My last two visits to Wellington ( New Zealand) have enabled me to see that art photography in Wellington looks to be centred around the PhotoSpace gallery that is run by James Gilberd. The gallery opened in 1992 and it is the longest running photographic gallery in New Zealand. It remains the only gallery in the Wellington region dedicated to exhibiting contemporary New Zealand and international photography. It values a high level of craft and has a stable of established, regular exhibitors.
Unfortunately, 147 Cuba Street was closed, when I visited it. Though there are no state funded photography galleries in New Zealand, the City Gallery Wellington, regularly exhibits photography. The nearest photographic gallery to PhotoSpace is the McNamara Gallery in Whanganui. The current exhibition is contemporary ambrotypes and daguerreotypes by Joyce Campbell, and the gallery has good links to contemporary New Zealand photographers and publications.
This gallery has done far more foregrounding New Zealand photography over the past decade than the largely conservative Auckland Art Gallery and Christchurch Art Gallery, which have acted to marginalise photographers vis-a -is the public gallery system. They do so with exhibition programmes that function as if New Zealand photography wasn’t happening, or if they acknowledged photography’s existence, they were noted for their absence over the past couple of decades in dealing with the medium of photography critically.

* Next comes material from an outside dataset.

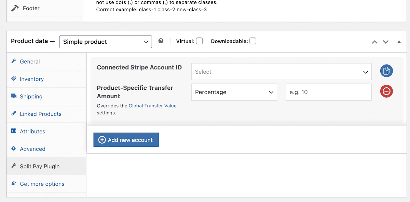410x202 pixels.
Task: Tick the Downloadable checkbox
Action: (x=253, y=41)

The established Wellington-based photographers include Mary McPherson, Andrew Ross, Peter Black and Julian Ward. I knew the photographic work of Lester Blair from his Flickr days and came across the photos of Gabrielle Mckone recently whilst photographing in Wellington. I know next to nothing about the critical writing on New Zealand art and photography. I’ve only just discovered that Geoffrey Batchen is currently teaching at Victoria University. That is the extent of my surface knowledge of Wellington art photography.
I don’t really have much of a sense of art photography in Wellington, or its history since the 1970s–in contrast to the photography of the Auckland region. I did know that PhotoForum/Wellington wound up in 1992. Documentary photography has been a dominant language of PhotoForum photography, and this often focused on social and political issues. PhotoForum’s ethos was to publish the contemporary work of members and fellow travellers.
What I did see at Te Papa Tongarewa, was some 8×10 black and white prints by Mark Adams —eg., his Land of Memories’— and those by Laurence Aberhart. I also saw some of Wayne Barrar‘s colour photographs of salt ponds/works . These images were in Te Papa’s impressive New Zealand Photography Collected photography exhibition. Aberhart’s work has included images of memorials in New Zealand and Australia as well as rural churches, masonic halls, graveyards, glass-case museum displays, and suburban housing on the edge of dereliction.